**Directions**
Quote the lines below exactly, from the one that holds "Click the back arrow before Previous Page" through the final line of the records, and only those.

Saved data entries
=== Begin Enclosure ===
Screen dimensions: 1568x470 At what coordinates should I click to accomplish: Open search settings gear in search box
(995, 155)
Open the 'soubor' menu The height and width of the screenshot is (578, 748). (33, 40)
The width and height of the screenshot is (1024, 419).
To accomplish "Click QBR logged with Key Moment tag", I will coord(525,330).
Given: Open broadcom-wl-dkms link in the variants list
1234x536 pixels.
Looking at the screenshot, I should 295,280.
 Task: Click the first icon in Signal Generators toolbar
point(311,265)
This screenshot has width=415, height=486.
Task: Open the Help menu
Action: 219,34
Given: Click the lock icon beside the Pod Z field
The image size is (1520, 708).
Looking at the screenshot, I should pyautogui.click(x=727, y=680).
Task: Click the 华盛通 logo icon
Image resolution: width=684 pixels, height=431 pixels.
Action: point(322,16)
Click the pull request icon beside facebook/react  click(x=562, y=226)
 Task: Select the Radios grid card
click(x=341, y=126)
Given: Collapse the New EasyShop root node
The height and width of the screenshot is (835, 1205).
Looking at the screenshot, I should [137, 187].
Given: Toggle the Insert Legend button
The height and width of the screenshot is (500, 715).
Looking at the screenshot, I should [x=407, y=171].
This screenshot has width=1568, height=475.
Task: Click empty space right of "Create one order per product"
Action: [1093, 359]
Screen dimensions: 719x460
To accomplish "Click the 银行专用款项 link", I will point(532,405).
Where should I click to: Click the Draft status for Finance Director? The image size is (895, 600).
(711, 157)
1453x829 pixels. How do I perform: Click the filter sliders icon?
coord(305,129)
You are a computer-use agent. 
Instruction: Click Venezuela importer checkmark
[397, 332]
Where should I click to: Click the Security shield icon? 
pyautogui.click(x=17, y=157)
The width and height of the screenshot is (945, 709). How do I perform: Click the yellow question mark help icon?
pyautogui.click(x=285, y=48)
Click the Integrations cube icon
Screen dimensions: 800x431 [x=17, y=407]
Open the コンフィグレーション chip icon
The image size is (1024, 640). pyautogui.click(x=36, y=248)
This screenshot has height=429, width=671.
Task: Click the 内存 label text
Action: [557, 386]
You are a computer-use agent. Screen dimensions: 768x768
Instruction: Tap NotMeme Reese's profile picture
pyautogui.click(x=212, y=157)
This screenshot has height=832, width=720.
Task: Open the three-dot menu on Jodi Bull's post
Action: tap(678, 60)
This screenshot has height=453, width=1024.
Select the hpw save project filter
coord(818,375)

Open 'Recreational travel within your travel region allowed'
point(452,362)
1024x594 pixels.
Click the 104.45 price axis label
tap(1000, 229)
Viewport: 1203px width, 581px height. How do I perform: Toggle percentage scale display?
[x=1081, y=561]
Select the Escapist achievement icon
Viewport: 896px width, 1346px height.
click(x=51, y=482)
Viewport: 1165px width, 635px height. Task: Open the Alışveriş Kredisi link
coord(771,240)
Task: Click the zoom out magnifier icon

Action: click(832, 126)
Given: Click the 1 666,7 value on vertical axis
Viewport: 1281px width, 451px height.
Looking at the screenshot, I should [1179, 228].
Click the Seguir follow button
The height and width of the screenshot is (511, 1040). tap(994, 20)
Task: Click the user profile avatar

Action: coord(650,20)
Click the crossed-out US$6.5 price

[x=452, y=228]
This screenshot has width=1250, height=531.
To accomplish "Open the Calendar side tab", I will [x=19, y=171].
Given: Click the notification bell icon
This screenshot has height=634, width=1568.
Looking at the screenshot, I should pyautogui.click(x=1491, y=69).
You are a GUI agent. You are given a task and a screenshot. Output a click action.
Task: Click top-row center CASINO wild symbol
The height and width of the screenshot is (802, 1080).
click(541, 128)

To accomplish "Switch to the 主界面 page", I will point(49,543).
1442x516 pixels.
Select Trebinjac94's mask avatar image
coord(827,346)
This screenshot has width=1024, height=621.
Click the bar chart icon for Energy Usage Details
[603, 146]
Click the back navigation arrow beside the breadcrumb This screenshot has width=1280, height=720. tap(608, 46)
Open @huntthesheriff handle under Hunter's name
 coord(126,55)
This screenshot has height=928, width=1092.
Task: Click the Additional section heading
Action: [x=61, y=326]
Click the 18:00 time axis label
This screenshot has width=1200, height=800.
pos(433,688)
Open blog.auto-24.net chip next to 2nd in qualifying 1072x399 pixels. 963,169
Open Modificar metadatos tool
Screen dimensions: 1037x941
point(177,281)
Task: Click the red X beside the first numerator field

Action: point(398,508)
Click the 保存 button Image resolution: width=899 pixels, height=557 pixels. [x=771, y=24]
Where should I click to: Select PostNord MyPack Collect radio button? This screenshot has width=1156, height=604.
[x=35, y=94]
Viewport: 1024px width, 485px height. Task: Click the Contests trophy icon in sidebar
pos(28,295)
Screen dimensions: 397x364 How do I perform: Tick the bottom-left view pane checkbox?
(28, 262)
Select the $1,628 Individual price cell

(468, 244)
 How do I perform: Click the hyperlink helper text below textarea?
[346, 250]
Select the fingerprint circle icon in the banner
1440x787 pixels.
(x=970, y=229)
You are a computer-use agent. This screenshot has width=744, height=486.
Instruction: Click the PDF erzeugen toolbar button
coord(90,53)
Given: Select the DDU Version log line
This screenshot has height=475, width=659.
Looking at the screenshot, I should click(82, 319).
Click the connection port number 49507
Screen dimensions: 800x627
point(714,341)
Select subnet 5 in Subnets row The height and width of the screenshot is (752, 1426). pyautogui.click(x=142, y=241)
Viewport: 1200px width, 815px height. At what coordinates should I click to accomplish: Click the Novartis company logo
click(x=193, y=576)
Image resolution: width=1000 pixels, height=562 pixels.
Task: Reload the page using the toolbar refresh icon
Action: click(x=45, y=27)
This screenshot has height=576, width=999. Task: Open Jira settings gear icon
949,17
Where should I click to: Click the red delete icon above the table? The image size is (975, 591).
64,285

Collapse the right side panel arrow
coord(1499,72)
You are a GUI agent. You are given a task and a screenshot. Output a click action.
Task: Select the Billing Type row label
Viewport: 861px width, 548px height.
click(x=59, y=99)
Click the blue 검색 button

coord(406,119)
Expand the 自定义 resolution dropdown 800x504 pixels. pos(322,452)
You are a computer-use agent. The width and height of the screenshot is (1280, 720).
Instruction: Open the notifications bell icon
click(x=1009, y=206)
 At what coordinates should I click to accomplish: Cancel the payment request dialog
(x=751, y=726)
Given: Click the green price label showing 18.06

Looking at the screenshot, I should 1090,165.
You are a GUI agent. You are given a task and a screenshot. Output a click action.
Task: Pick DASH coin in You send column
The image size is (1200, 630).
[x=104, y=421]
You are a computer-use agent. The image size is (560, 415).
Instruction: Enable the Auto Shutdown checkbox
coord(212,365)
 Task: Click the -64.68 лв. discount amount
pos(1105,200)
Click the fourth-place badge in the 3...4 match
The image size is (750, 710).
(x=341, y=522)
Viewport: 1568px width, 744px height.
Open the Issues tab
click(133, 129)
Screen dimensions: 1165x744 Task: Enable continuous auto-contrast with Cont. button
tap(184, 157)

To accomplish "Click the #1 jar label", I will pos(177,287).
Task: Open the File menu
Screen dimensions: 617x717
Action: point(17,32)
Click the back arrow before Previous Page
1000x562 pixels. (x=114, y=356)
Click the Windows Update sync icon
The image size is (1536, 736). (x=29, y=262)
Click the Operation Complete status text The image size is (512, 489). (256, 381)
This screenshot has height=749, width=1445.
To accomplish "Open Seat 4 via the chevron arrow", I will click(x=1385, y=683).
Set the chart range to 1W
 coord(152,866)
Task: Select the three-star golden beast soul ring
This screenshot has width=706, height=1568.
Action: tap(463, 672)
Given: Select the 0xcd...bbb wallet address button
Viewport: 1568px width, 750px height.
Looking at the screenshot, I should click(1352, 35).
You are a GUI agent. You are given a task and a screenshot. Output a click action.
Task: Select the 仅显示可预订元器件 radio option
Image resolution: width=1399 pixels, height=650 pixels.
=== End Enclosure ===
**Task answer**
Click the back arrow before Previous Page
1000x562 pixels. (x=114, y=356)
Click the Windows Update sync icon
The image size is (1536, 736). (x=29, y=262)
Click the Operation Complete status text The image size is (512, 489). (256, 381)
This screenshot has height=749, width=1445.
To accomplish "Open Seat 4 via the chevron arrow", I will click(x=1385, y=683).
Set the chart range to 1W
 coord(152,866)
Task: Select the three-star golden beast soul ring
This screenshot has width=706, height=1568.
Action: tap(463, 672)
Given: Select the 0xcd...bbb wallet address button
Viewport: 1568px width, 750px height.
Looking at the screenshot, I should click(1352, 35).
You are a GUI agent. You are given a task and a screenshot. Output a click action.
Task: Select the 仅显示可预订元器件 radio option
Image resolution: width=1399 pixels, height=650 pixels.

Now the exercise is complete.